• _Records shown_
"""

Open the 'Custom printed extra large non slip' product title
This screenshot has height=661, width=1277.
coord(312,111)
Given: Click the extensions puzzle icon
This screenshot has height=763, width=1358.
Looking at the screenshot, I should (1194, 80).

"""
"""

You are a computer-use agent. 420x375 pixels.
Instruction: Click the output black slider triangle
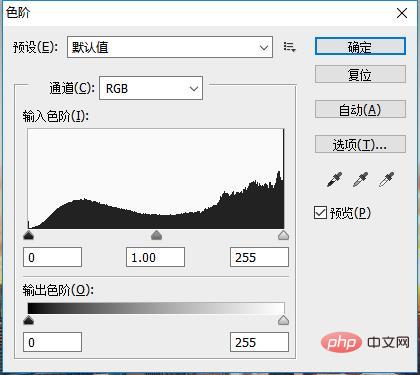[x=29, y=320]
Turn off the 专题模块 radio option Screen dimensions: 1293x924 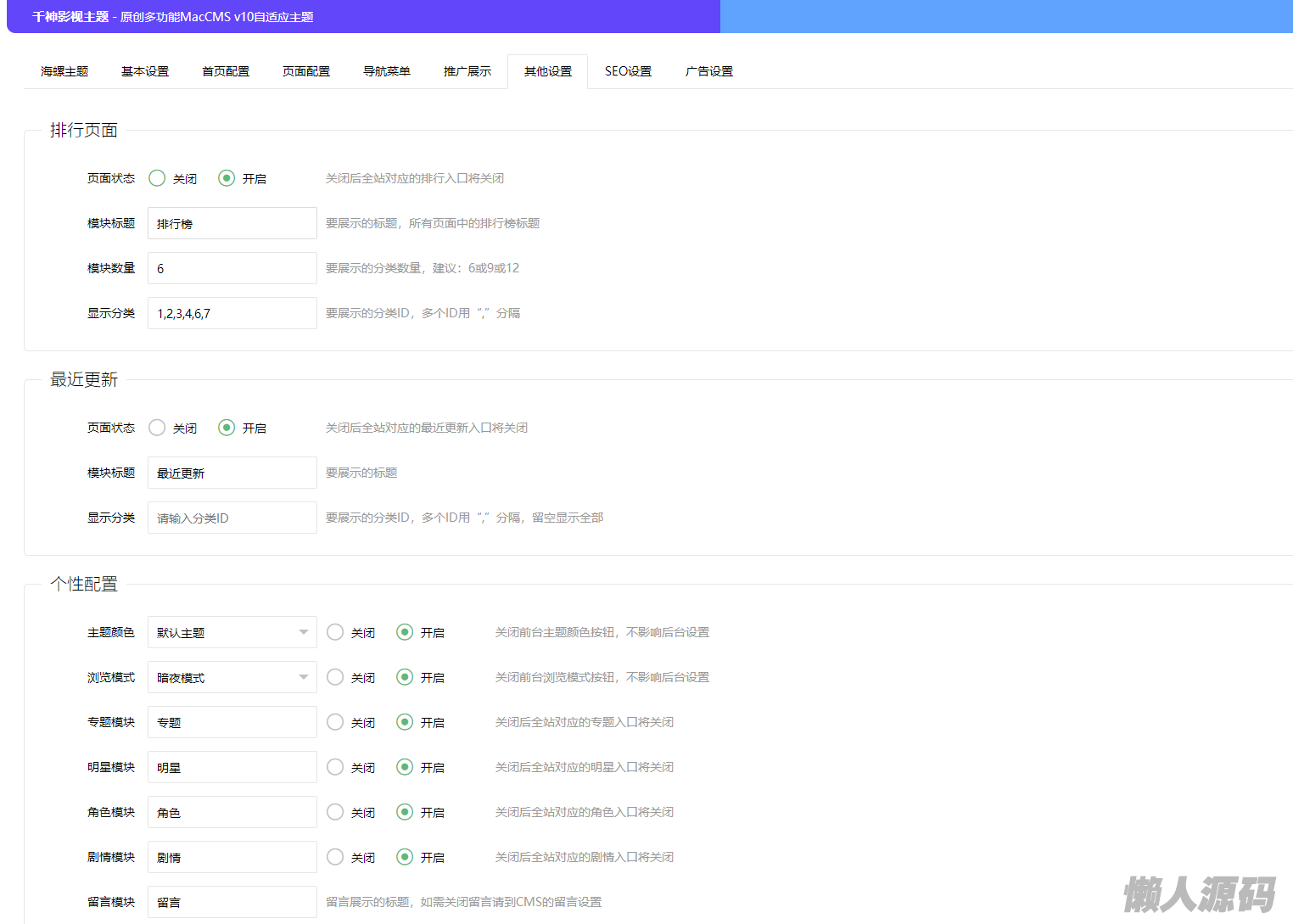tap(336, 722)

"""

• _Written exercise_
Please quote the items word for word, beginning at the line that contains "Given: Click the extensions puzzle icon" and stopping after the line that contains "Looking at the".

• _Solution for this task_
Given: Click the extensions puzzle icon
This screenshot has height=763, width=1358.
Looking at the screenshot, I should (1194, 80).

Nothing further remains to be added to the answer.